En muchos hogares del barrio se repite una escena habitual: armarios con ropa apenas usada que ya no se pone porque pasó de moda; cajones llenos de cables, teléfonos antiguos y pequeños electrodomésticos que todavía funcionan, pero han sido sustituidos por versiones más nuevas; alimentos que caducan porque se compraron en exceso aprovechando ofertas, y que acaban en la basura. Cuando llega el momento de hacer limpieza, gran parte de esos objetos termina en el contenedor, a veces reciclado correctamente, otras no.
Antonio advierte que estas prácticas no obedecen solo a descuidos puntuales, sino a una forma de consumir que se ha ido haciendo normal: comprar con facilidad, acumular más de lo necesario, sustituir antes de tiempo y reparar o reutilizar cada vez menos. A veces piensa que todo ello puede quedar justificado porque “el sistema está pensado para eso” y porque, mientras se recicle, ya se cumple con lo esencial. Otras veces siente cierta incomodidad moral, pero se ve arrastrado por un ritmo de vida en el que las plataformas de venta en línea, las entregas rápidas y la publicidad personalizada hacen que adquirir algo nuevo resulte más fácil que conservar, arreglar o aprovechar lo que ya se tiene.
Tiene mensualmente una tertulia con amigos, en la que se habla de temas actuales.

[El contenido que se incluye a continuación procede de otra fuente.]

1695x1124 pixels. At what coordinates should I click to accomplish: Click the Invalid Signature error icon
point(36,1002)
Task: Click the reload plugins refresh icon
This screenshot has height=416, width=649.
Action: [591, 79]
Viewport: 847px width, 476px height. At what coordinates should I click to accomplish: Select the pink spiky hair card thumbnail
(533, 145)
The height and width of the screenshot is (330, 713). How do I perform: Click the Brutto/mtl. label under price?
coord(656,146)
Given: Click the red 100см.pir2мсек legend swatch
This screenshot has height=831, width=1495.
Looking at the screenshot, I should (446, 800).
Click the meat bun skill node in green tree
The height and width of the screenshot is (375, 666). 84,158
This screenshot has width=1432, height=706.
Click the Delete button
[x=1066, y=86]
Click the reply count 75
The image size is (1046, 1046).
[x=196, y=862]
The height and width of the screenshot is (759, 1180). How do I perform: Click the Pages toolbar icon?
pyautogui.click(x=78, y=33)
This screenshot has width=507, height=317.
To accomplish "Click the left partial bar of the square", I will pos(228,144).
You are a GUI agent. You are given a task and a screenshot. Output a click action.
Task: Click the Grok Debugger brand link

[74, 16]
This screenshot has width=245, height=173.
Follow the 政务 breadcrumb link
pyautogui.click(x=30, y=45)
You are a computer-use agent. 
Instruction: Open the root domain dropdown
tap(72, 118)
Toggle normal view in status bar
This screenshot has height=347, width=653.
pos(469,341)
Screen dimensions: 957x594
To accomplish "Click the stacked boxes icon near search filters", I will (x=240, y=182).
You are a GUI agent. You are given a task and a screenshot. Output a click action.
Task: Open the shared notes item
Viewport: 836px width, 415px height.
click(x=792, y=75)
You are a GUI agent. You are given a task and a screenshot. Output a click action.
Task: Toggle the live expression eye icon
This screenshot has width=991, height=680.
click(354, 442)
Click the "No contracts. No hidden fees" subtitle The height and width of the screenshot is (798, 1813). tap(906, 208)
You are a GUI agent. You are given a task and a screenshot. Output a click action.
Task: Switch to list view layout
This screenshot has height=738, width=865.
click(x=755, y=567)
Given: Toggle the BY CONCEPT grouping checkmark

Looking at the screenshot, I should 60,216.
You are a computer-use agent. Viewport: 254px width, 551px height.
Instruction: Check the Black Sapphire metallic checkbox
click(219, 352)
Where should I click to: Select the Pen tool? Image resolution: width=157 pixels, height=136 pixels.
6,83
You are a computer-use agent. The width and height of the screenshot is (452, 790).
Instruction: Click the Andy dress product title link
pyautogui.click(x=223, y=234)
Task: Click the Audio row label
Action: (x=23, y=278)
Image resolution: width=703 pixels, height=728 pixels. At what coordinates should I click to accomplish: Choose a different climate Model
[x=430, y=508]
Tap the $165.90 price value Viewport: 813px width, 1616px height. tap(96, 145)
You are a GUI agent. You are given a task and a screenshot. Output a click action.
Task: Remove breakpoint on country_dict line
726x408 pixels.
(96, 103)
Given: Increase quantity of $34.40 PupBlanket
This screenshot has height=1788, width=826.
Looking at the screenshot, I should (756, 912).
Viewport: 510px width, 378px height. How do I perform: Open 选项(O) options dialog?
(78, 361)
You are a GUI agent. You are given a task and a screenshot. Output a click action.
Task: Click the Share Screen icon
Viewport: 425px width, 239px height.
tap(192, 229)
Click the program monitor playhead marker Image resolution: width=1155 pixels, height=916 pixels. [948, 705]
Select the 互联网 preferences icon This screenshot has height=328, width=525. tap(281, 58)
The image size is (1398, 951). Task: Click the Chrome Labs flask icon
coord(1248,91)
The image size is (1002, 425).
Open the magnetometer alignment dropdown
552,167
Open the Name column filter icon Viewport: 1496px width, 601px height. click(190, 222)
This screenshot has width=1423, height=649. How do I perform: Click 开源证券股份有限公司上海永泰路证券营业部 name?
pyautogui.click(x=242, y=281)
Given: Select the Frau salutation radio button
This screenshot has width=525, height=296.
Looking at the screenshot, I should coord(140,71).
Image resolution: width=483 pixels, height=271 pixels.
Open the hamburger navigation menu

El otro día salió la cuestión del estilo de vida consumista. Surgieron preguntas incómodas al comparar la abundancia cotidiana con la precariedad de otros barrios de la misma ciudad y con las noticias sobre el impacto ambiental del exceso de residuos. Algunos defendían que cada uno es libre de consumir como quiera, con tal de reciclar en casa. Otros se preguntaban si este modo de vivir, aunque socialmente aceptado, no acaba fomentando una mentalidad de derroche y descarte con consecuencias reales para los más pobres, para la vida social y para el cuidado de la creación.
Antonio ve que en su barrio no hay ahora mismo ninguna crisis visible ni parece haber necesidad de tomar decisiones urgentes. Quizá, piensa, sí habría que hacerlo en otros lugares, pero no ahí. Sin embargo, al pensar en sus hijos y en sus nietos, se pregunta si este estilo ordinario de consumo no encierra ya un problema moral y qué mundo vamos a dejar a las siguientes generaciones.
Se pregunta:
1. ¿En qué medida las prácticas cotidianas descritas —comprar en exceso, sustituir objetos que aún sirven, tirar lo que todavía puede usarse— pueden expresar una mentalidad consumista moralmente relevante, aunque estén socialmente normalizadas y no parezcan causar un daño inmediato?
2. ¿Qué criterios pueden ayudar a no dejarse llevar por una mentalidad consumista y de descarte en la vida ordinaria?